The following revision refers to this bug:
  https://chromium.googlesource.com/chromium/src.git/+/4866b639cbb4b6986ed3b7af1f5d872747b195c6

commit 4866b639cbb4b6986ed3b7af1f5d872747b195c6
Author: Ben Wagner <bungeman@chromium.org>
Date: Thu Aug 03 08:21:17 2017

Roll src/third_party/freetype/src/ 38bdf22bf..7e5082428 (5 commits)

https://chromium.googlesource.com/chromium/src/third_party/freetype2.git/+log/38bdf22bfe68..7e50824288fa

$ git log 38bdf22bf..7e5082428 --date=short --no-merges --format='%ad %ae %s'
2017-08-01 wl * src/truetype/ttgxvar.c (TT_Get_MM_Var): Fix thinko.
2017-08-01 wl Update CHANGES file.
2017-08-01 behdad [truetype] Fix loading of named instances.
2017-08-01 wl [sfnt, truetype] Minor adjustments for OpenType 1.8.2.
2017-07-26 wl [cff] Integer overflow.

Created with:
  roll-dep src/third_party/freetype/src
R=wangxianzhu@chromium.org,michaelbai@chromium.org,bungeman@chromium.org,drott@chromium.org

BUG= chromium:738343 

Change-Id: If5ac9de7dce76fdf808cfb1d7c95125784831708
Reviewed-on: https://chromium-review.googlesource.com/598118
Commit-Queue: Dominik Röttsches <drott@chromium.org>
Reviewed-by: Dominik Röttsches <drott@chromium.org>
Cr-Commit-Position: refs/heads/master@{#491676}
[modify] https://crrev.com/4866b639cbb4b6986ed3b7af1f5d872747b195c6/DEPS
[modify] https://crrev.com/4866b639cbb4b6986ed3b7af1f5d872747b195c6/third_party/freetype/README.chromium

Sorry that I missed comment#4, and I did forget to mention that our fuzzer testcases use the first two bytes for other purposes so really the input for FT should be the fuzzer input minus those two bytes... Thankfully it seems fixed now.
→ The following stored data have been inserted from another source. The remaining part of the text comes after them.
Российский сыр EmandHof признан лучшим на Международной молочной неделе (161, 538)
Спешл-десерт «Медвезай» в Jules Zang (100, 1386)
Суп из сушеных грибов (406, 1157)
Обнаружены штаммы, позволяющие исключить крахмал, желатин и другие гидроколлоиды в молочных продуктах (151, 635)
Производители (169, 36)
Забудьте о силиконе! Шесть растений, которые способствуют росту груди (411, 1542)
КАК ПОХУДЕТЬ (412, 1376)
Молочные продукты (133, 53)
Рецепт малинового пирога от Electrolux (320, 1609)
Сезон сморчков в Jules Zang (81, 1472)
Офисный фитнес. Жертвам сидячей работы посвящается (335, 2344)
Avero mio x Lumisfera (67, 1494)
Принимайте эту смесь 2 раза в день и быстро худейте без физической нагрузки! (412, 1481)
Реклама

I'll roll FT on PDFium as well.

The following revision refers to this bug:
  https://pdfium.googlesource.com/pdfium/+/964e56bef136014c9ba47e579993872b95f9782e

commit 964e56bef136014c9ba47e579993872b95f9782e
Author: Nicolas Pena <npm@chromium.org>
Date: Thu Aug 03 17:19:40 2017

Roll FreeType to 7e50824288fac5a36c2938fdb3e1c949ea53f982

Bug:  chromium:738343 
Change-Id: Ia5651c50c7f54a79533ebecbee8c020c289afda2
Reviewed-on: https://pdfium-review.googlesource.com/10031
Reviewed-by: Nicolás Peña <npm@chromium.org>
Commit-Queue: Nicolás Peña <npm@chromium.org>

[modify] https://crrev.com/964e56bef136014c9ba47e579993872b95f9782e/third_party/freetype/README.pdfium
[modify] https://crrev.com/964e56bef136014c9ba47e579993872b95f9782e/DEPS

ClusterFuzz has detected this issue as fixed in range 491668:491697.

Detailed report: https://clusterfuzz.com/testcase?key=4646829617840128

Fuzzer: libFuzzer_pdf_font_fuzzer
Job Type: libfuzzer_chrome_ubsan
Platform Id: linux

Crash Type: Integer-overflow
Crash Address: 
Crash State:
  cf2_glyphpath_curveTo
  cf2_interpT2CharString
  cf2_getGlyphOutline
  
Sanitizer: undefined (UBSAN)

Regressed: https://clusterfuzz.com/revisions?job=libfuzzer_chrome_ubsan&range=483358:483512
Fixed: https://clusterfuzz.com/revisions?job=libfuzzer_chrome_ubsan&range=491668:491697

Reproducer Testcase: https://clusterfuzz.com/download?testcase_id=4646829617840128


See https://chromium.googlesource.com/chromium/src/+/master/testing/libfuzzer/reproducing.md for more information.

If you suspect that the result above is incorrect, try re-doing that job on the test case report page.

ClusterFuzz testcase 4646829617840128 is verified as fixed, so closing issue as verified.

If this is incorrect, please add ClusterFuzz-Wrong label and re-open the issue.